# To-do list:
1: In the blog post about the Gmail outage, what share of Gmail users did Google claim the problem affected?
2: Write what comes next in the blog post about the Gmail outage, picking up its comment thread after the last comment shown.

# Text excerpt:
Update (4PM Sunday): OK, Google has finally acknowledged the problem.


Update (6PM Sunday): Woohoo, my email is back! But I’m missing everything from the last few days—so if you tried to mail me over the weekend, please resend. Thanks!Google claims that this problem affected only 0.001% of Gmail users. All I can say is that they picked the wrong 0.001%. 🙂

I’m pretty sure that this is the longest I went without accessing my inbox since 1994.

My revised view: Google is not an evil behemoth. They’re a good company, and would be a great one if it didn’t take hundreds of people 40 hours to get through to them when something goes extremely wrong.

23 Responses to “Off the grid”

  1. Gaal Yahas Says:

    https://mail.google.com/mail/?labs=0 any help?

  2. Carl Says:

    Shouldn’t your secondary email address be sr1729, since it was Ramanujan, not Hardy, who noticed its interestingness?

  3. Scott Says:

    Gaal: Alas, I get a 502 when I try to load that page as well. Thanks though!

    Carl: sr1729’s already taken.

  4. Vladimir Levin Says:

    I thought the imporant thing about 1729 is that it shows up in an episode of Futurama! 😉

  5. Tomas Says:

    Have you tried using Thunderbird and/or smpt to get your gmail? This has worked in previous gmail outages, where only the web interface goes down.

    BTW, there is something seriously wrong with some of the google login procedures. Whenever I try to log into Youtube from my usual gmail account, an infinite loop happens…

  6. Scott Says:

    Tomas: Yep, tried it, doesn’t work. Thanks though!

  7. Rory Kent Says:

    ghh1729) G. H. Hardy – 1729 aka the “Hardy–Ramanujan number”

    bqpqpoly) – Something to do bounded error quantum polynomial time. But I understand almost nothing of P=NP so can’t explain it any further.
    Nice e-mail addresses, though!

    As for the gmail thing, the same thing happened a few years ago. Google fixed that within a day or so. Hopefully (fingers crossed) it’s the same problem this time. But the massive delay in fixing the problem suggests otherwise.

  8. I can login Says:

    have you tried resetting the password to that account? I know you have not forgotten the password. But it could trigger some actions in the servers that might make things work differently, or on a different server.

  9. Scott Says:

    Interesting idea! Alas, I just tried it and it didn’t work.

  10. Higgs boson Says:

    I do not like your plans. What you were planning to do, was going to lead to my discovery. (http://bit.ly/2x9LG6)

    Forget about what you were planning to do, and things will get back to normal.

    Yours truly,
    H.B.

  11. Scott Says:

    H.B.: Since you know so much (especially for a boson), what was I planning to do?

  12. Boston Higgins Says:

    Drop the idea of proving separation of BQP.

    You have been warned.

    B. H.

# Material provided:
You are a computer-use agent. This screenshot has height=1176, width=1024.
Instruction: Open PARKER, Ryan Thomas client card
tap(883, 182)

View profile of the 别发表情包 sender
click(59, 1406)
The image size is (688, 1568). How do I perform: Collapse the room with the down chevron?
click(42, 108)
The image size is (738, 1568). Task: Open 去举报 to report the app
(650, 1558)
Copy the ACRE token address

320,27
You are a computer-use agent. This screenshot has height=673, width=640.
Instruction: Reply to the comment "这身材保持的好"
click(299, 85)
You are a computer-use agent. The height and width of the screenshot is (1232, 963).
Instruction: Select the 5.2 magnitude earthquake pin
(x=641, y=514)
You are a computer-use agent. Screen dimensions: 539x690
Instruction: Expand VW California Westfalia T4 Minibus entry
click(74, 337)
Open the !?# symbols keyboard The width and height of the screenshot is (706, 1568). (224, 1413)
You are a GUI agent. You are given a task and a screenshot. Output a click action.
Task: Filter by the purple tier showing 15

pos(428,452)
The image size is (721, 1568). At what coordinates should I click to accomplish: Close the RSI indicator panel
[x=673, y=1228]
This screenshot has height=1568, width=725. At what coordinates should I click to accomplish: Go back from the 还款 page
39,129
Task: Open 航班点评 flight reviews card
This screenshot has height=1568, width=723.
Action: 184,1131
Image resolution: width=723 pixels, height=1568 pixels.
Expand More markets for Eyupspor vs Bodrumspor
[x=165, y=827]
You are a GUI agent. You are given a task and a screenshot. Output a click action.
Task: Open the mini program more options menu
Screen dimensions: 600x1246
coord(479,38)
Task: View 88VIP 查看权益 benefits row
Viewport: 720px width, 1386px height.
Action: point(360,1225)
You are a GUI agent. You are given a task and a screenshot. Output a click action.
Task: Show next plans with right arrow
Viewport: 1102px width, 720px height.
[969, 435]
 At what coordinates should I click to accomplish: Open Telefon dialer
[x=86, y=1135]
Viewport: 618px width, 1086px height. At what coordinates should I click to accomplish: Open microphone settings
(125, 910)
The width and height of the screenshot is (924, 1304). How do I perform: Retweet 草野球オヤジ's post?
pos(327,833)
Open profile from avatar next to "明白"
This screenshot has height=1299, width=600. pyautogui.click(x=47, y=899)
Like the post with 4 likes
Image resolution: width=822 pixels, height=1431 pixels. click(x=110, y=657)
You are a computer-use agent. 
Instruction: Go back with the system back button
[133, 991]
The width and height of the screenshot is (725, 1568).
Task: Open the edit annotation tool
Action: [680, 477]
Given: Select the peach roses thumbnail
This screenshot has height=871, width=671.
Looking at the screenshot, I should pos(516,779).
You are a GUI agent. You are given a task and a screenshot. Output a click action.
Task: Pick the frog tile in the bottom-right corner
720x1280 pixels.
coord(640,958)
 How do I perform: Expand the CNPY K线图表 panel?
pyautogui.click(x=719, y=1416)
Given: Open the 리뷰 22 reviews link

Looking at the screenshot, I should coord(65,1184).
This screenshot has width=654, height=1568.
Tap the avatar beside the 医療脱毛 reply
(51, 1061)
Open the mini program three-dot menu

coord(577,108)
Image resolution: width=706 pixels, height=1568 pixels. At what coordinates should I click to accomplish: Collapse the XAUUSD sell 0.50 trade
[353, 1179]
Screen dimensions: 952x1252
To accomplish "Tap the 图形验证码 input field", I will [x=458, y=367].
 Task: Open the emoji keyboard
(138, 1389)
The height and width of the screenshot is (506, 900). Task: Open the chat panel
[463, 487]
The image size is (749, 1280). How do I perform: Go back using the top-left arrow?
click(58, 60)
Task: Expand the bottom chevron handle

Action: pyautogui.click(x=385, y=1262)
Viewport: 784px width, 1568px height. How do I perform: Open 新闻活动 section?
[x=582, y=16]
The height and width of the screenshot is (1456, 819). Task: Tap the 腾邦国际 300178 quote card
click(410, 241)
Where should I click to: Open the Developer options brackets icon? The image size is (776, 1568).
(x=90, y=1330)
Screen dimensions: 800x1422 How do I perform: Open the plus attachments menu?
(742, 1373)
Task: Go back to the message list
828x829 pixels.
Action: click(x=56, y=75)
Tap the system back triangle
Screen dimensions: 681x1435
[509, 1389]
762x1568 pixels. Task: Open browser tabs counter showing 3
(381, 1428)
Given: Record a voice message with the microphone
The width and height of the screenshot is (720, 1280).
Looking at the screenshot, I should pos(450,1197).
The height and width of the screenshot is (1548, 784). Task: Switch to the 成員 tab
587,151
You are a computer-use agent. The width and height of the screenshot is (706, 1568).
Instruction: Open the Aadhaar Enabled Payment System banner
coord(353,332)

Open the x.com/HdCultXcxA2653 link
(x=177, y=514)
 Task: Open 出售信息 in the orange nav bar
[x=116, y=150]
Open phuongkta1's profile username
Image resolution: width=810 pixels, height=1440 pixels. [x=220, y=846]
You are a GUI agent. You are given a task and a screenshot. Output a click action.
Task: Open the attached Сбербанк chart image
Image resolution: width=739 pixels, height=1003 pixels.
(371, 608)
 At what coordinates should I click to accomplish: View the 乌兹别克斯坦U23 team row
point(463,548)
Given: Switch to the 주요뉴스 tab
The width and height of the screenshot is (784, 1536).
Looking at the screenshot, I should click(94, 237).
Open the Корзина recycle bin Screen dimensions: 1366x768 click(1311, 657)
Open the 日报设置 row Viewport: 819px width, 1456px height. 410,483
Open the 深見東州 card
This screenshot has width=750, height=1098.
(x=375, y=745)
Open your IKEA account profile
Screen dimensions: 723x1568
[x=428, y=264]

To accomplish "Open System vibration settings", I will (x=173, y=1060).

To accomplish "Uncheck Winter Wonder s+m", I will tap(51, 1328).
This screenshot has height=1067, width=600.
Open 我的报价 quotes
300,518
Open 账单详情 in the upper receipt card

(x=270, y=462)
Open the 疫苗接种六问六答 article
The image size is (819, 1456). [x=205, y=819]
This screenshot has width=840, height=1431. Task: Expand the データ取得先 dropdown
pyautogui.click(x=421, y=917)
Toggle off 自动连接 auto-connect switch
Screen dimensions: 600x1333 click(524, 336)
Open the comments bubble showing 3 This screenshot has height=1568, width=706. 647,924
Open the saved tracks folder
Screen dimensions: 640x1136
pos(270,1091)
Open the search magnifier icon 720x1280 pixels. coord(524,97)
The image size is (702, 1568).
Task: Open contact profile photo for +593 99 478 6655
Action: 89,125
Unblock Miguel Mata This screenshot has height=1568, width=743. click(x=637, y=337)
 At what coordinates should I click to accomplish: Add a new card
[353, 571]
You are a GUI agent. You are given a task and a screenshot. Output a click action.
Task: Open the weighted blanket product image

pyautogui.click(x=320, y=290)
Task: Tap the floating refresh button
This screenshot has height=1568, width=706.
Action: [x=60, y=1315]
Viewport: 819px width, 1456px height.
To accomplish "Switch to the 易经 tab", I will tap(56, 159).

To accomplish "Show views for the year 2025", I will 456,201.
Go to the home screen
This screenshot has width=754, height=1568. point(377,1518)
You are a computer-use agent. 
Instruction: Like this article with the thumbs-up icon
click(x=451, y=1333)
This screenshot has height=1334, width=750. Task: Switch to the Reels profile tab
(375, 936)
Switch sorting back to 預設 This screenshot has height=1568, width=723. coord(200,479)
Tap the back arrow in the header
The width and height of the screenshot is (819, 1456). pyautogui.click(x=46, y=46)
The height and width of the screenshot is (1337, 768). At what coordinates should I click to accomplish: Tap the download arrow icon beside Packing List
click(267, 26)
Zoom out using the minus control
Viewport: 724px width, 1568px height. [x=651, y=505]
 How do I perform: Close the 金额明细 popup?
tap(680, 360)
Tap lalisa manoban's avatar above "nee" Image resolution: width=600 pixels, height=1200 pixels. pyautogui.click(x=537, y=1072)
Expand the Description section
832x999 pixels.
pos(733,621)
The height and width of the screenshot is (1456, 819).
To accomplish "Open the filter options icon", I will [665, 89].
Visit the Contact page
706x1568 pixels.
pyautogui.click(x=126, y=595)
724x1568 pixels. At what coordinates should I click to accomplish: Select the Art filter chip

# Answers per task:
1: Google claimed it affected only 0.001% of Gmail users.

2:
  13. David Says:

    Interesting – from searching, it seems like there have been quite a few gmail outages lately. The gmail blog had something to say for the September 1st blackout:

    http://gmailblog.blogspot.com/2009/09/more-on-todays-gmail-issue.html

    “Here’s what happened: This morning (Pacific Time) we took a small fraction of Gmail’s servers offline to perform routine upgrades. This isn’t in itself a problem — we do this all the time, and Gmail’s web interface runs in many locations and just sends traffic to other locations when one is offline.”

    It’s interesting, however, that service is only down for your main email and not your secondary. I guess the only thing to do is to twiddle your thumbs.

  14. dr shamsheer Says:

    hai,

    i believed gmail and came from india for the last 36 hours i am not doing anything, like what you said, the problem at this point of time is somebody not even acknowledging it and trying to work, it looks like every body is on a week end and earliest that we get something may be monday evening. i observered that only those people’s mails which are over 5 gb are affected others are able to use it.

    any how there is nothing that we can do except like what you said twiddle the thumbs.

  15. niladri Says:

    Say good bye to email just as Don Knuth did several years ago.

  16. Jonathan Vos Post Says:

    I feel your pain. But I’ve spent a week trying to get my (major) web hosting company to get my web domain, 14 years old, 15 million hits/year, back online. They (outsourced call center) claimed that there was no problem that they could see at their end. I pointed out that I could not get any of my over 1,000 pages of that domain, could not for several days, nor could facebook friends on several continents. Eventually they said that there were “zone header” and DNS “problems” which they would fix within 8-12 hours. That was 48 hours ago. Is our entire planet under cyber attack by extraterrestrial quantum computers?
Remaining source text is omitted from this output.